──────── Exercise passage
American mystical missionary dies in India

Story By: Sister Malini Manjoly, SC (Matters India). Patna: Sister Ann Roberta Powers, an American member of the Sisters of Charity of Nazareth, died Saturday at Mokama in the eastern Indian state of Bihar. She was 90.

Her funeral is scheduled at 3 pm on Sunday in Mokama.

A native of Clover port, Kentucky, she entered the Kentucky-based congregation in 1942.

She was the youngest of six sisters who embarked on the congregation’s first mission to India in 1947. They came to start a hospital at Mokama, Bihar, to care for people affected with leprosy. She was just 22 when she departed from Brooklyn, New York, aboard a cargo ship.

Powers was a mystic who revealed that ‘God became human and lives among us’ through her humble life of 67 years in Bihar. She was a member of the congregation’s Patna province.

As the first born of Everett August Powers and Eva Mae Elder in 1924 at Clover port, Kentucky, Roberta Marie Powers was a role model for her four sisters and five brothers.

Sister Powers was a fearless pioneering missionary. Though she was a trained teacher, she served at Nazareth Hospital, Mokama, doing whatever the superiors asked of her during the initial years. She was the first non-formal teacher for children and women, besides teaching them catechism after Sunday Mass in Mokama.

In 1950 Sister Ann Roberta along with her three companions laid the educational foundation of Nazareth Academy, Gaya and was one of the popular teachers from 1950-1961. Sister served as the superior of the first SCN community at Ranchi, Jharkhand, from 1967-1969.
────────────────
*Questions to answer*
(1) Update the obituary of Sister Ann Roberta Powers from "Sister Powers was" to "Mass in Mokama.", replacing "fearless" with "courageous".
(2) According to the obituary of Sister Ann Roberta Powers, how old was she when she departed from Brooklyn aboard a cargo ship?
(3) Continue the obituary of Sister Ann Roberta Powers from where it stops.
──────── Supplied information
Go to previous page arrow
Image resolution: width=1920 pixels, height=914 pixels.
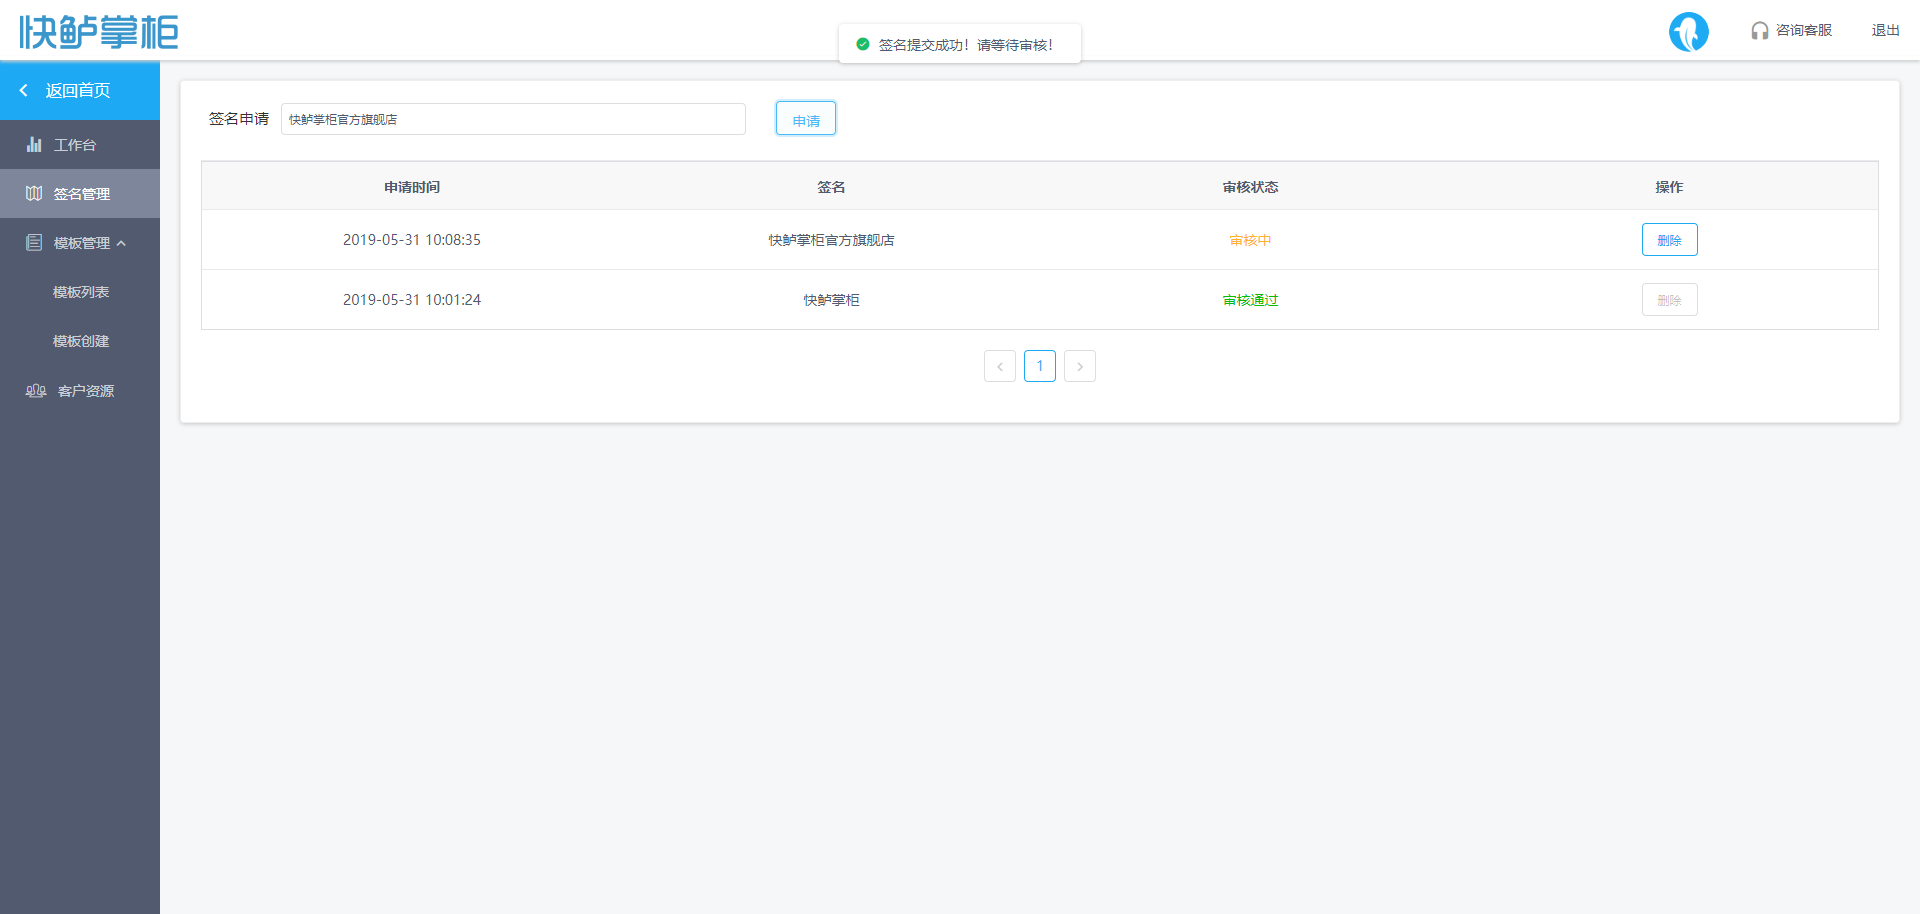(x=999, y=366)
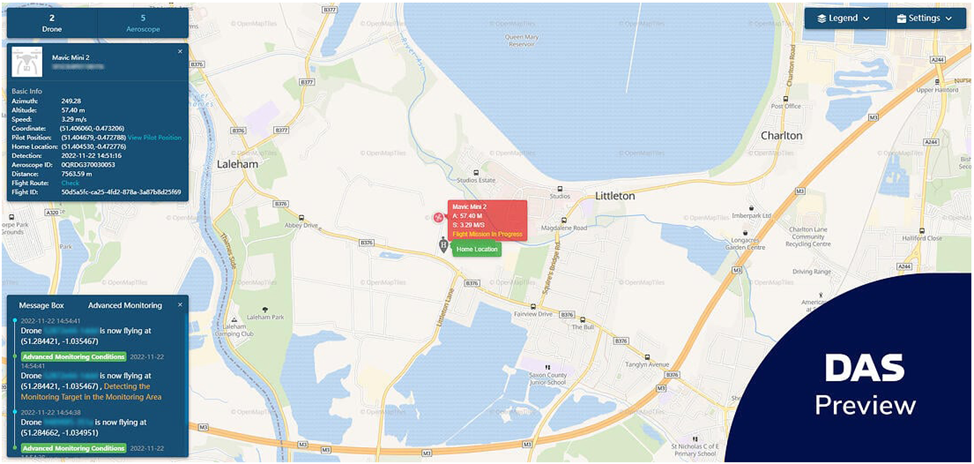
Task: Click the pilot home location pin marker
Action: pos(443,245)
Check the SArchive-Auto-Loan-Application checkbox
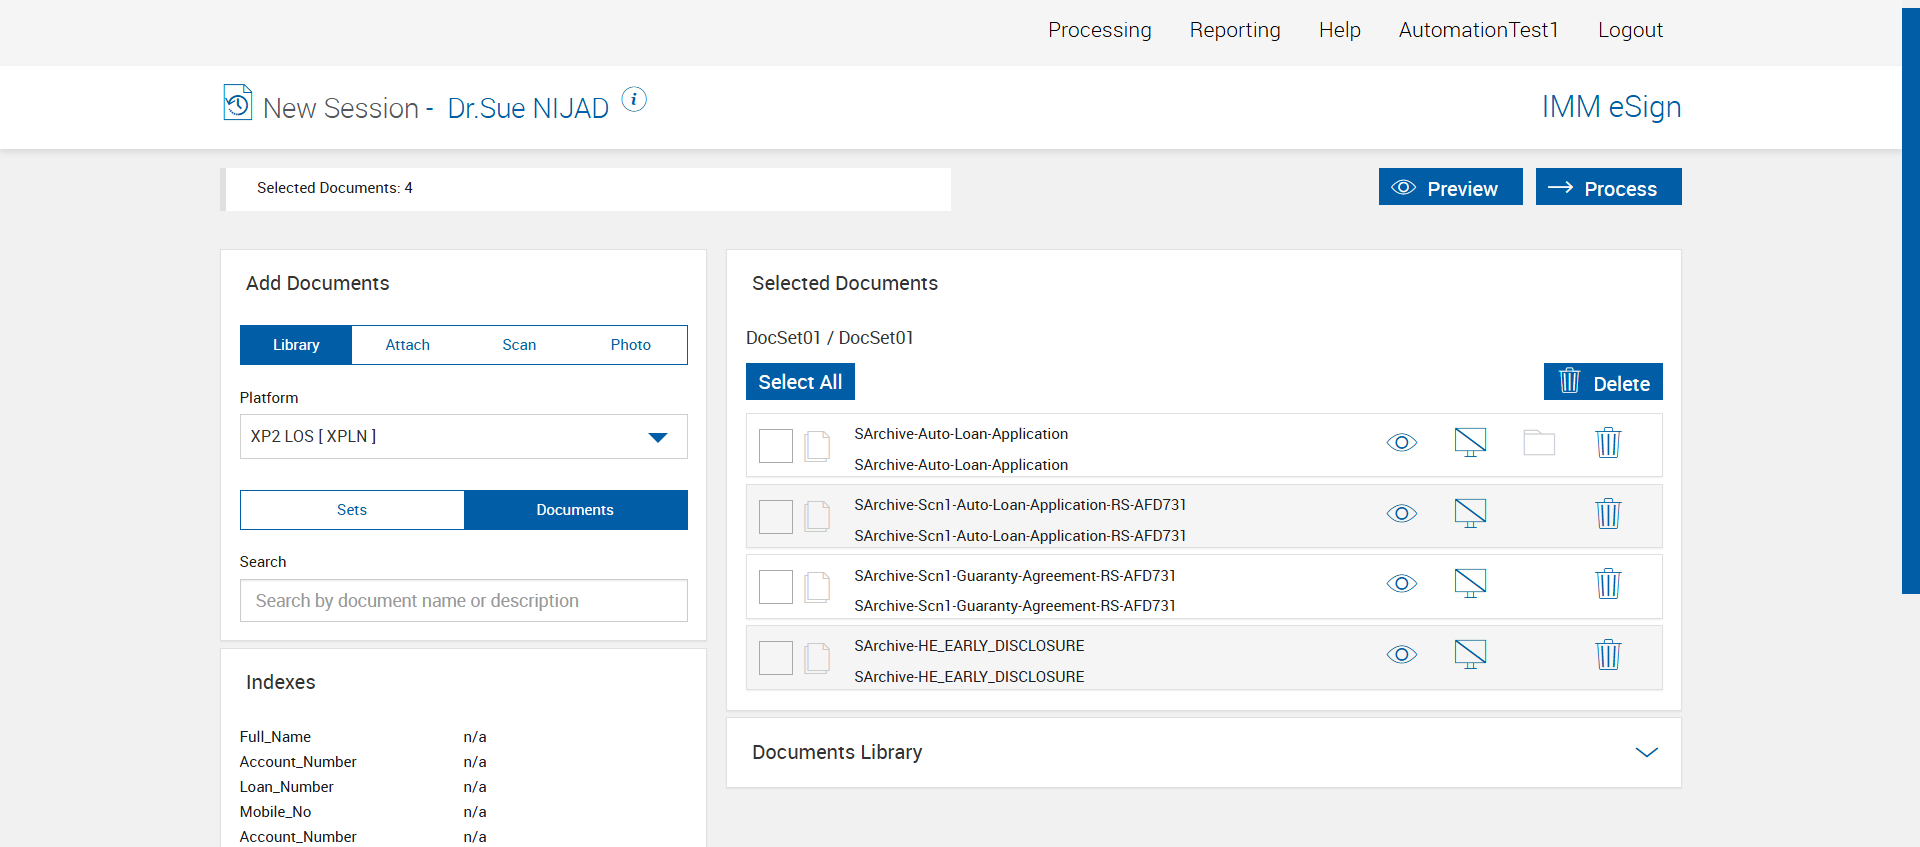This screenshot has height=847, width=1920. click(x=775, y=446)
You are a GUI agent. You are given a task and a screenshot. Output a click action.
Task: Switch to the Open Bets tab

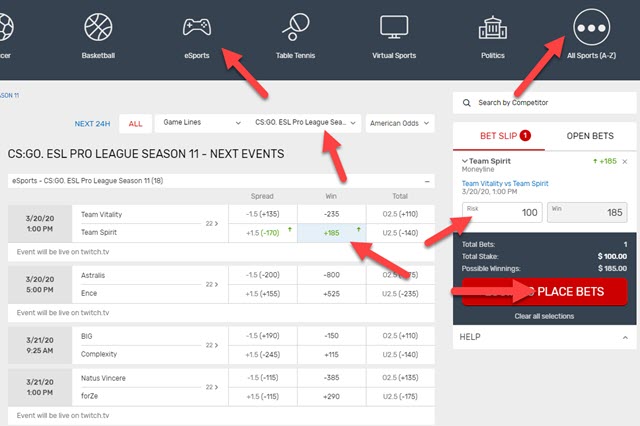tap(590, 135)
────────────────
*Answer list*
(1)
Sister Powers was a courageous pioneering missionary. Though she was a trained teacher, she served at Nazareth Hospital, Mokama, doing whatever the superiors asked of her during the initial years. She was the first non-formal teacher for children and women, besides teaching them catechism after Sunday Mass in Mokama.

(2) She was 22.

(3)
She started the first Hindi medium school for tribal people at Chatra, a remote rural area in Jharkhand, in 1969. She was a champion for girls’ education. She believed that changes in society can happen by empowering women and girls.

She served in various capacities such as Director of Social Work, Province Treasurer, Superior and teacher in the formation house.

Her last days were spent at Shalom, Mokama, and served in the Apostolate of Prayer.

She is survived by two religious nuns, many nieces and nephews and her sisters in community.

The funeral mass will be offered in the convent chapel in Mokama followed by burial at the nearby cemetery.

Sister Ann Roberta adopted fully Indian way of life. She had an extremely good memory that she could recall in detail her trips to India and all the events with names of people and places. She was the last American SCN to be the member of India Province.